Start of EXCERPTED PASSAGE
- University: St. Lawrence University
- Association: Division III
- Conference: Liberty League (primary) ECAC Hockey EISA (skiing)
- Athletic director: Bob Durocher
- Location: Canton, New York
- Varsity teams: 33
- Football stadium: Leckonby Stadium
- Arena: Burkman Gymnasium
- Baseball stadium: Tom Fay Baseball Field
- Other venues: Appleton Arena
- Nickname: Saints
- Colors: Scarlet and brown
- Website: saintsathletics.com

= St. Lawrence Saints =

Sports programs at St. Lawrence University

The St. Lawrence Saints are composed of 33 teams representing St. Lawrence University in intercollegiate athletics, including men and women's alpine skiing, basketball, cross country, golf, ice hockey, lacrosse, Nordic skiing, riding, rowing, soccer, squash, swimming, tennis, and track and field. Men's sports include baseball and football. Women's sports include field hockey, softball, and volleyball. The Saints compete in the NCAA Division III and are members of the Liberty League for all sports except ice hockey, and men's tennis which competes in NCAA Division I.

==History==
The St. Lawrence University Saints are a member of the Liberty League Athletic Conference, has ECACHL Division I Hockey Teams and fields 32 varsity teams (15 for men, 17 for women) and includes over 40% of the student body. The Skating Saints Men's team has twice played for Division I national championships (1961, 1988). The Men's soccer program went undefeated at 22–0 to capture the 1999 Division III soccer championship, and women's basketball narrowly was defeated in the 2002 NCAA Women's Division III Basketball Championship.
End of EXCERPTED PASSAGE
» **YOUR TASKS**
a - According to the St. Lawrence Saints passage, what record did the men's soccer team post in winning the 1999 Division III championship?
b - Carry the St. Lawrence athletics passage forward from its final sentence.
The data after this point comes from a separate source.
Start of DATASET EXCERPT
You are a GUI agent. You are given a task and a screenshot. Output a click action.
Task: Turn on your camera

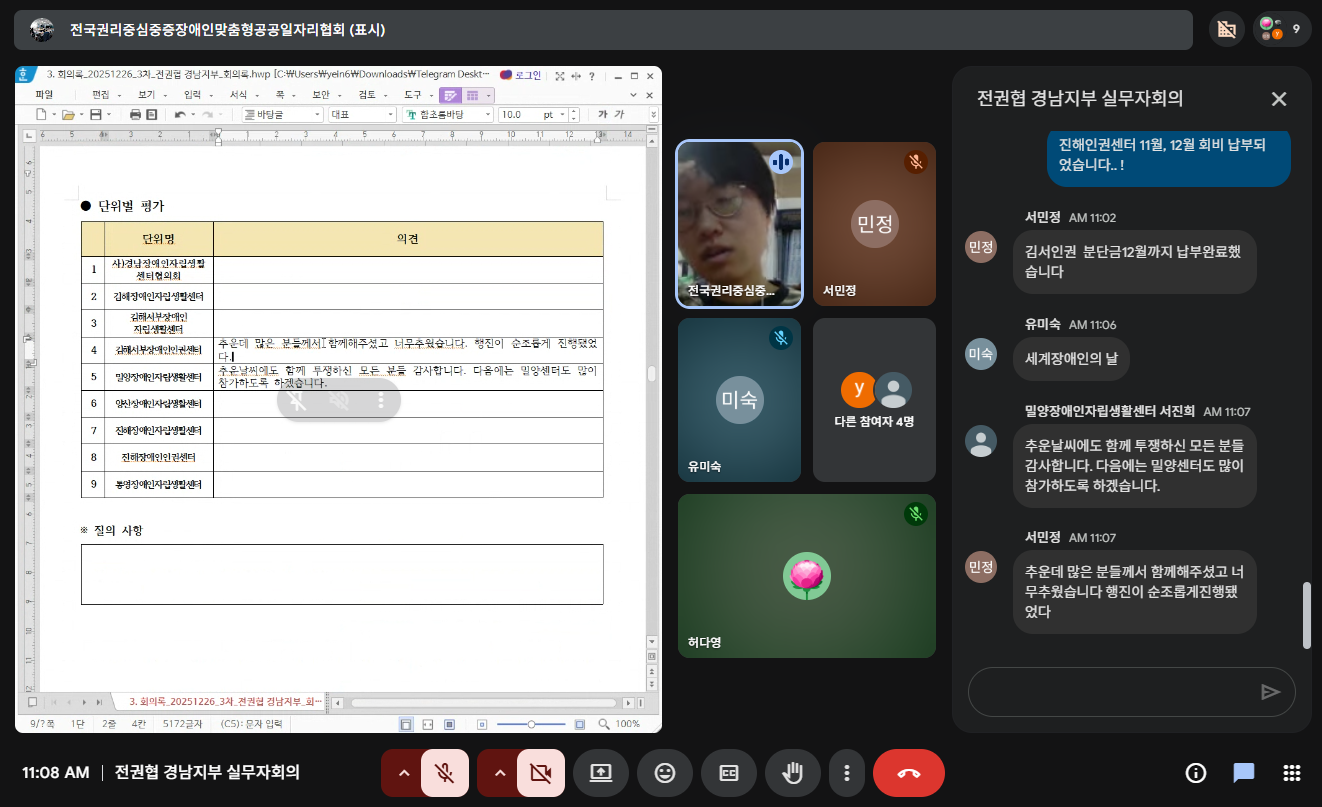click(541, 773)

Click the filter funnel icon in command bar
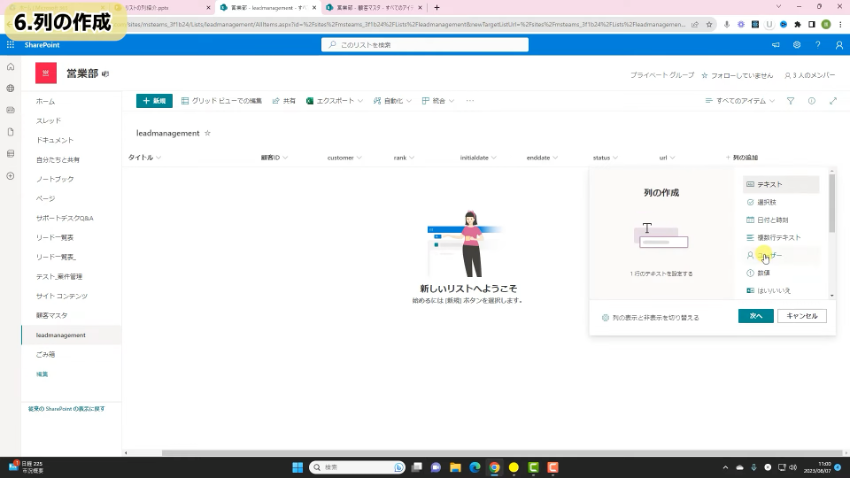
End of DATASET EXCERPT
» **RESULTS IN ORDER**
a - The team went undefeated at 22–0.

b -
The Men's Squash team has had consistent success nationally. In December 2014, the men's squash team rose to the rank of the #1 in the College Squash Association national rankings after beating then #1 Harvard University on December 6, 2014. That same season, the Men's Squash team advanced to the College Squash Association's Potter Cup Men's national championship match, which was the first and only time the St. Lawrence Men's Squash team has reached the national championship. They were defeated in the final by Trinity College (CT), securing a #2 final national ranking for the 2014–15 season, the highest in school history.

The Men's Swim team won the 1976 D-3 National Championship. The St. Lawrence Equestrian Team was National Champion in 1973, 1976, 1977 and National Champion runner-up in 2001 and 2008. In addition the SLU Equestrian Team was Regional Champion in 2001, 2003, 2005, 2006, 2008, 2009 and 2011. The St. Lawrence University Wrestling Team won the Division III NCAA Championship in 1988. The wrestling team was discontinued in 1995.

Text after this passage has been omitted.